Stored data

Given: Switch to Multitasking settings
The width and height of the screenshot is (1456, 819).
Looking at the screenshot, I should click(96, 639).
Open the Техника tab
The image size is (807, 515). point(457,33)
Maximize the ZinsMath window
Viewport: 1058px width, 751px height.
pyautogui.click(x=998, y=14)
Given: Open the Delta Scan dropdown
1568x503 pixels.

Your objective
Give all the records again with "Open" replaced by "Select" everywhere, leaving everything else unchanged.

Response below
Given: Switch to Multitasking settings
The width and height of the screenshot is (1456, 819).
Looking at the screenshot, I should click(96, 639).
Select the Техника tab
The image size is (807, 515). point(457,33)
Maximize the ZinsMath window
Viewport: 1058px width, 751px height.
pyautogui.click(x=998, y=14)
Given: Select the Delta Scan dropdown
1568x503 pixels.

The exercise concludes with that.